Can physics study everything?

In other words, can everything that has real existence, be studied by physics?  If so, that’s the same as saying nothing which cannot be studied by physics has real existence.  I bring this up because I know someone who asserts this (though I’m omitting his name in case I am misstating his position somehow).

Now when aircraft engineers abstract from real, concrete passengers everything but their average weight, so as to determine how many passengers of average weight can fly on a particular type of plane, no one thinks that the utility of this method shows that actual airline passengers have no features other than their average weight. The abstraction is extremely useful, but hardly provides an exhaustive description of reality.
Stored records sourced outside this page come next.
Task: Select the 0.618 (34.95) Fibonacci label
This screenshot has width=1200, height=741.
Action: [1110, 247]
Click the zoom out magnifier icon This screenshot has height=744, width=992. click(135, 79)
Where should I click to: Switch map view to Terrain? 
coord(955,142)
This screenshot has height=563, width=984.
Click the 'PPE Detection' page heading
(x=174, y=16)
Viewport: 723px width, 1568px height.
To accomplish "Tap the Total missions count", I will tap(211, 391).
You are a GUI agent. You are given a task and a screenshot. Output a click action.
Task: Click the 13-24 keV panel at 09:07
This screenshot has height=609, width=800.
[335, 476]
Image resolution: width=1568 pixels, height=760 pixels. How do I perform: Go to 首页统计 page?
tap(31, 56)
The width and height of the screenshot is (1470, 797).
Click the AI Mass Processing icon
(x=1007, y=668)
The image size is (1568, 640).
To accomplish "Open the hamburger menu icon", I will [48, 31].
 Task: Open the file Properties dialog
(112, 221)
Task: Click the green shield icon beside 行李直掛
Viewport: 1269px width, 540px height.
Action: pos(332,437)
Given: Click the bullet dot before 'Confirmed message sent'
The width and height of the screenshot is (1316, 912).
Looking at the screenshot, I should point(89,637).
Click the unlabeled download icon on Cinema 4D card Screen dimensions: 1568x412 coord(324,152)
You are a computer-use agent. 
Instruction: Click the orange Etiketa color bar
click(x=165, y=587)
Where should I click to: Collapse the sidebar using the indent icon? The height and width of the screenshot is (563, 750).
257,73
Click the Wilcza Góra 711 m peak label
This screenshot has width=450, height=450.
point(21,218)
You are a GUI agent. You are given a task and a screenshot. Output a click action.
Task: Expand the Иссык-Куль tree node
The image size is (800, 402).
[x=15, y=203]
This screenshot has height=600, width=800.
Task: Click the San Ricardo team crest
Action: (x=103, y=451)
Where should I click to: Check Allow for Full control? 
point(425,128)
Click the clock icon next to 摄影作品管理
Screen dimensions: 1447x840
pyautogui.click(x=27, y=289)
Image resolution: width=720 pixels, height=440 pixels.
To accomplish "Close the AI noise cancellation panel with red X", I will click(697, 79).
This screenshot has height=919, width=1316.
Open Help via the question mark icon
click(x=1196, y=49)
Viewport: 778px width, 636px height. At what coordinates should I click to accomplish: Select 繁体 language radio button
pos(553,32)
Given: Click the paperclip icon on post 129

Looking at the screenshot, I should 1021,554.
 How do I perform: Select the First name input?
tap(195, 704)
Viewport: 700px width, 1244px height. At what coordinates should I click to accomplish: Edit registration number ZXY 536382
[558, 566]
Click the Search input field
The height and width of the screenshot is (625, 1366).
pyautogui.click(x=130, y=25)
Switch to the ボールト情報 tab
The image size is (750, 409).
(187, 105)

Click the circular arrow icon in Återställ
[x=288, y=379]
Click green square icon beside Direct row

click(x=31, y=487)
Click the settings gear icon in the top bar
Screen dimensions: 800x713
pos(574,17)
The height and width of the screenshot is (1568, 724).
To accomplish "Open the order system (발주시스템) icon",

Yet the utility and predictive power of physics is often taken as evidence that it gives us an  exhaustive picture of material reality. This sort of argument is like that of the drunk who insists that his keys have to be under the streetlamp, because that is the only place there is light to look for them. That it is difficult to look for the keys elsewhere has absolutely no tendency to show that they are not in fact elsewhere. And that it is difficult to study aspects of material reality not susceptible of the methods of physics does not show that no such aspects exist. The fallacy is extremely obvious when you think about it, but it is committed all the time by otherwise intelligent people, and gains a certain prestige from the frequency of its commission and the status of those who commit it.

Edward Feser, Rediscovering Human Beings, Part 2.